How? If you enter into a contract with them, it has to be litigated in their tribal court. Who do you think is going to win? The chief sits on the court as the judge and jury.
> Isn't it possible (and typical) for contracts to specify a particular forum for dispute resolution?
Tribes are sovereign under U.S. law. In most cases when you sign a contract with a tribe (or under tribal law), the tribe is free to modify it ex post facto.
Looks like they learned this from the US government, which signed a series of treaties with the various Indian groups in the 1800s and then ignored the treaties.

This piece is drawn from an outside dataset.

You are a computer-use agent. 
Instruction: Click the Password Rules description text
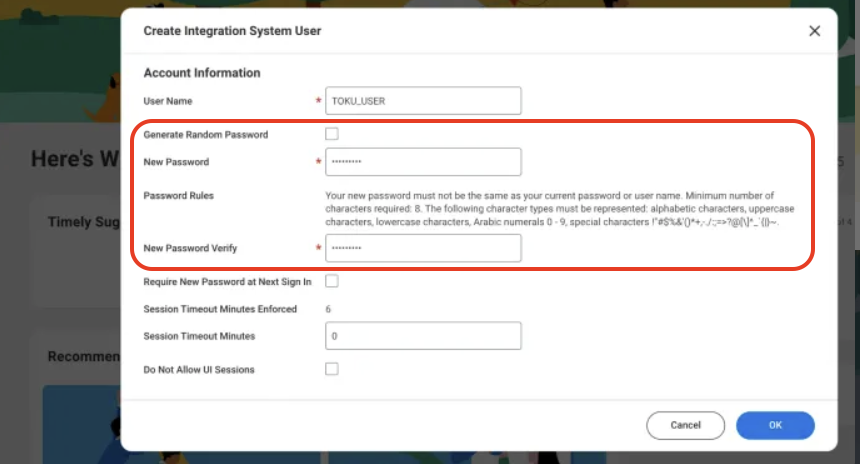559,209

> they learned this from the US government, which signed a series of treaties with the various Indian groups in the 1800s and then ignored the treaties
No, the New World figured out empires, exploitation and abrogration of treaty obligations all on its own. The Maya are notorious. But there is a reason even e.g. the Navajo call the ancestral Puebloans the Anasazi [1].
The USA is really on another level than many other nations in its lack of respect for treaties, at least in modern times. Anyone who signs an agreement with the USA should really expect at most 3-4 years of validity, depending where in the election cycle it was signed.
Not really, unless there is some higher jurisdiction that can assert power over both parties. Maybe america can do that to the tribal nations, but no one wants go near that quagmire, unless there were huge issues at stake like the survival of the country or something of that magnitude.